If you start showing signs a health issue, such as a high blood pressure reading, your doctor might suggest monitoring the situation. They also might suggest making small lifestyle improvements to better your health. However, if you let this fester for years without checking, and went to the doctor, you may have a more serious situation at hand, which could include medication or surgical treatments to resolve.
The same is true for your financial health. The sooner you address and care for your financial wellness, the more apt you’ll be to retire on track and have the funds for what you have planned. Also, the sooner you address your financial issues, especially with a financial advisor, the more time you have to resolve those issues and put a plan together to reach financial wellness without resorting to a more drastic measure.
Fixing Financial Issues Early
There’s a case to be made for addressing your financial situation head-on, even when it is uncomfortable. Let’s say you’re 45 and want to retire at 65. If you haven’t saved enough for retirement, you might meet with a financial planner and discover that you still have a few options:
· You might increase your 401(k) savings by 6%-15%
· You might cut back your expenses by $1,000 per month and not change your rate of savings
· You might change your plans and work until 70 instead of 65
· You might work until 65, but then get a part time job for 10 years to cover the additional expenses
When you tackle the issue early on, you can assess the situation and work with a professional to find out what options are available and what would work best in your situation. As you can see, there are no all-or-nothing examples above and, in this example, you’re not backed into a corner. You could also choose a combination of the above examples, such as cutting back examples by half and working until 68 years of age. This is akin to addressing your medical issue early on and fixing it with lifestyle changes.
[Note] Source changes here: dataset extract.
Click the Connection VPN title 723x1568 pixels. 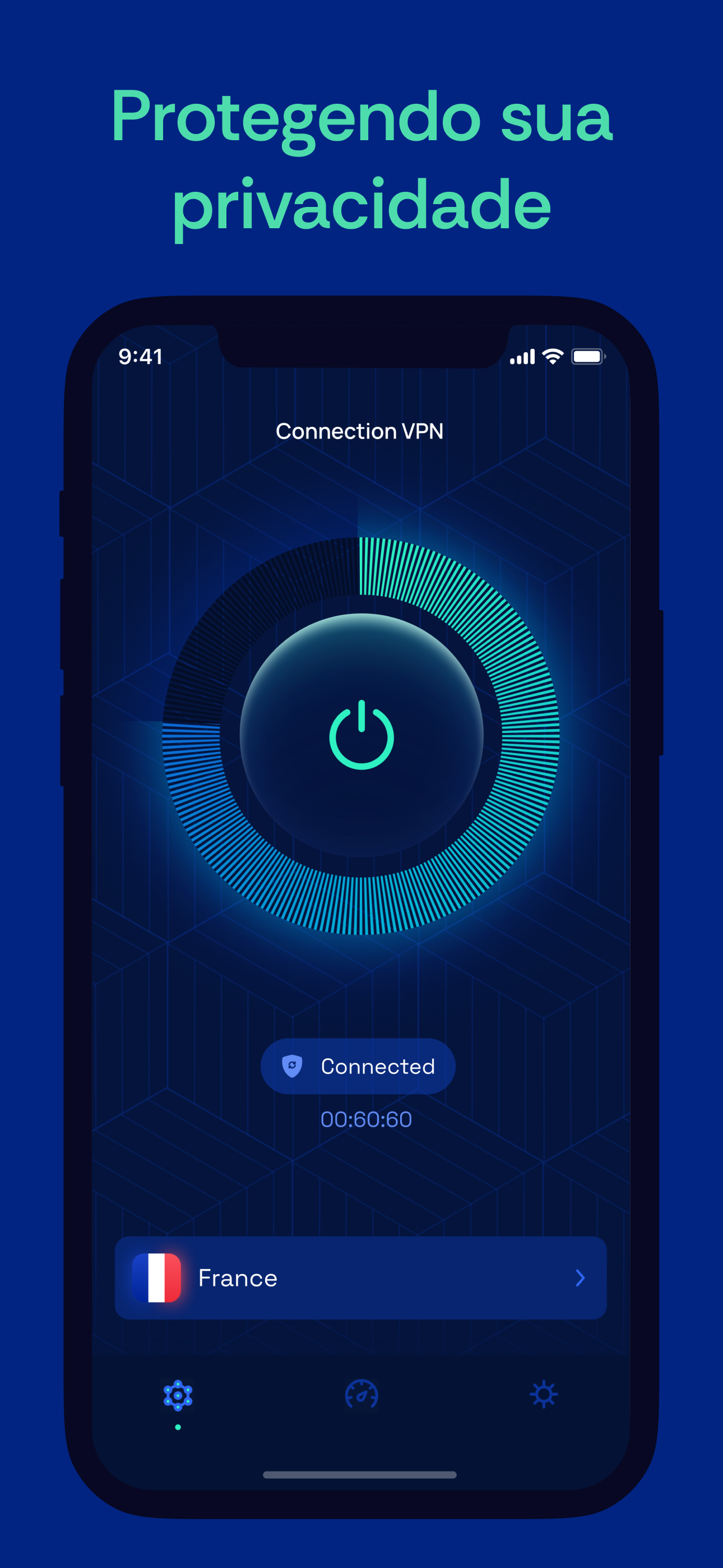[x=360, y=431]
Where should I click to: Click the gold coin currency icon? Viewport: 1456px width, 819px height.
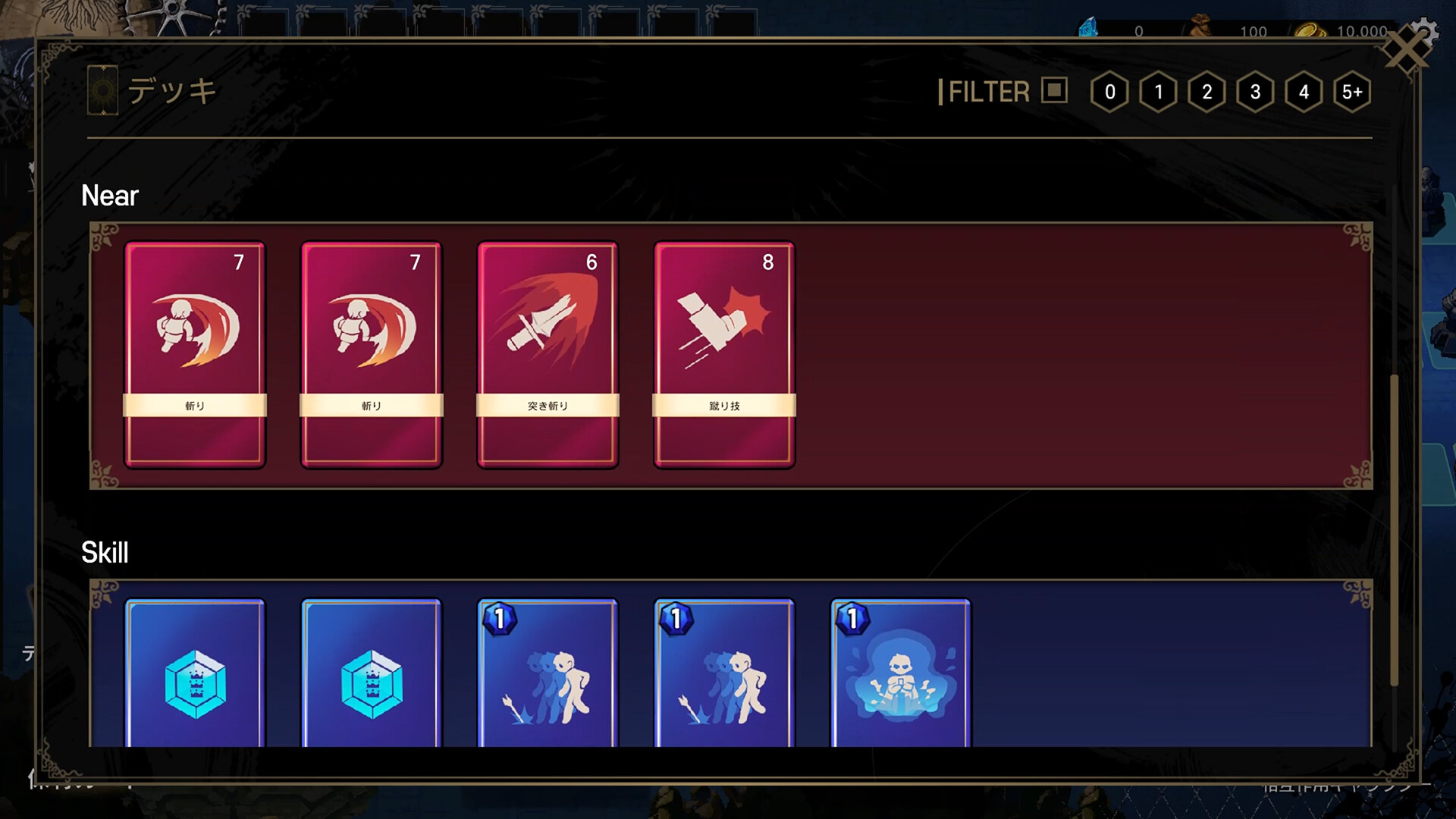tap(1310, 30)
Taking Drastic Measures To Financial Health
This scenario changes though, if you wait to address your problem until you’re 62 and you’d like to retire at 65. With only 3 years until your desired retirement age, there’s not a lot of time left to assess your options and make adjustments. If you haven’t saved enough money, you simply haven’t saved enough money – you’ll have to take the most drastic measure for your financial health. In this scenario, it likely means working longer than you had intended, and downsizing what you had intended on living on in retirement. By waiting and burying your head in the sand, you’ve often missed the opportunity to fix the problem while it was an easier fix. If this was a medical example, you’ve let your high blood pressure go on for years and years without treatment, and now it can only be fixed with surgery or other high-stakes medical procedures.
Preventative Care Is Key In Retirement
Just as doctors stress the importance of preventive care in medicine, caring for your financial wellness early on is a key factor in retiring in wealth, health and happiness. The earlier you start planning for your retirement, the more options you have, and the easier it will be to make the adjustments that lead to a massive difference in living a financially health life.